Funnily enough the MO doesn’t have a readily available spiel on La Niña, presumably it will be wetter and warmer in the UK this winter? If that’s the case it’s more bad news for the 6th formers at the Grauniad

“Water shortages could derail UK’s net zero plans, study finds

…researchers assessed plans across England’s five largest industrial clusters in Humberside, north-west England, the Tees Valley, the Solent and the Black Country, to determine how much water would be needed to reach net zero and whether the UK’s future water supply could meet this demand.

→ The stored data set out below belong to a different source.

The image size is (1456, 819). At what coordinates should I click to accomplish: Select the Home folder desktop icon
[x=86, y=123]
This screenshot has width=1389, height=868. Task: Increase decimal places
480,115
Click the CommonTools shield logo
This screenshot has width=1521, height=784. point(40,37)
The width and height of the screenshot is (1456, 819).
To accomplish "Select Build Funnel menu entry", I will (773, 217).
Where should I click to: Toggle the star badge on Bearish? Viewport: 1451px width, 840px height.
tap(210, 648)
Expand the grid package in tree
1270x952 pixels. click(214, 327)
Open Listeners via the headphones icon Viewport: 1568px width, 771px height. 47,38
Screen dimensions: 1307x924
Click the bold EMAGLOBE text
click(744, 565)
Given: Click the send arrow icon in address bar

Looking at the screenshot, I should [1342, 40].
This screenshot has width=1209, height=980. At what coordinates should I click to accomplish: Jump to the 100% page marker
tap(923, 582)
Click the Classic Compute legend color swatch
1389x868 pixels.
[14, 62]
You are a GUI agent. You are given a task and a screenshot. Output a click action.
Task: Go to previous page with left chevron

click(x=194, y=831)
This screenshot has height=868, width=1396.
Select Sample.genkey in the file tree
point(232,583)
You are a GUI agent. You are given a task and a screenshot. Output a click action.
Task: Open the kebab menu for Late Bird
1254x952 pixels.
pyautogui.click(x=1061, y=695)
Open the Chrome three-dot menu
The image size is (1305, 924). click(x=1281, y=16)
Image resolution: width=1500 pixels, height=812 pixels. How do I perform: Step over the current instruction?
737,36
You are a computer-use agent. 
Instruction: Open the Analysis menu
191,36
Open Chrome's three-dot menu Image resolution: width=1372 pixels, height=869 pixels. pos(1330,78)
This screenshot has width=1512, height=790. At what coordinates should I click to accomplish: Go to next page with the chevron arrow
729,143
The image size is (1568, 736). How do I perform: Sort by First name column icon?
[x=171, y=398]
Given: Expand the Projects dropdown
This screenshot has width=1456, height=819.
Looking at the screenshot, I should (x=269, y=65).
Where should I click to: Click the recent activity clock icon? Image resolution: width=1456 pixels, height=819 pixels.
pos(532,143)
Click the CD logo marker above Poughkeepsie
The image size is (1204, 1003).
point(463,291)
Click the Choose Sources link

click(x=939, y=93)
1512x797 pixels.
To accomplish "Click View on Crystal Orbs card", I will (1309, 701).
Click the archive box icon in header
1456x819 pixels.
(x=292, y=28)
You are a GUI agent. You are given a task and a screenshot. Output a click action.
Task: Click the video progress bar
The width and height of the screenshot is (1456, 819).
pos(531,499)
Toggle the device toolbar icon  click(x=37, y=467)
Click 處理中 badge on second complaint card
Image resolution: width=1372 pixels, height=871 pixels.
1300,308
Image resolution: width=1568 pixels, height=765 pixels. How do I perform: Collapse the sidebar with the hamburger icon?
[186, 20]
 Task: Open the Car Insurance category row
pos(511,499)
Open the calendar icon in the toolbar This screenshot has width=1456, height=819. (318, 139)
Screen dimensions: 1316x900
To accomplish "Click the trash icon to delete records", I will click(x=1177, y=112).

Decarbonisation within the Humberside industrial cluster could push Anglian Water into water deficit by 2030, leading to a shortage of 130m litres a day by 2050”

How do they know this?

In his model…

It doesn’t occur to them that we haven’t built a reservoir in decades while the population has gone up by millions. Why does net zero need even more water? Wildfires from rewilding?

Reply to  strativarius
November 30, 2025 7:02 am

Well the Havant Thicket reservoir is already under construction and will be completed in a few years and several more are planned.

strativarius
Reply to  Phil.
November 30, 2025 8:54 am

In a few years time?

while the population has gone up by millions”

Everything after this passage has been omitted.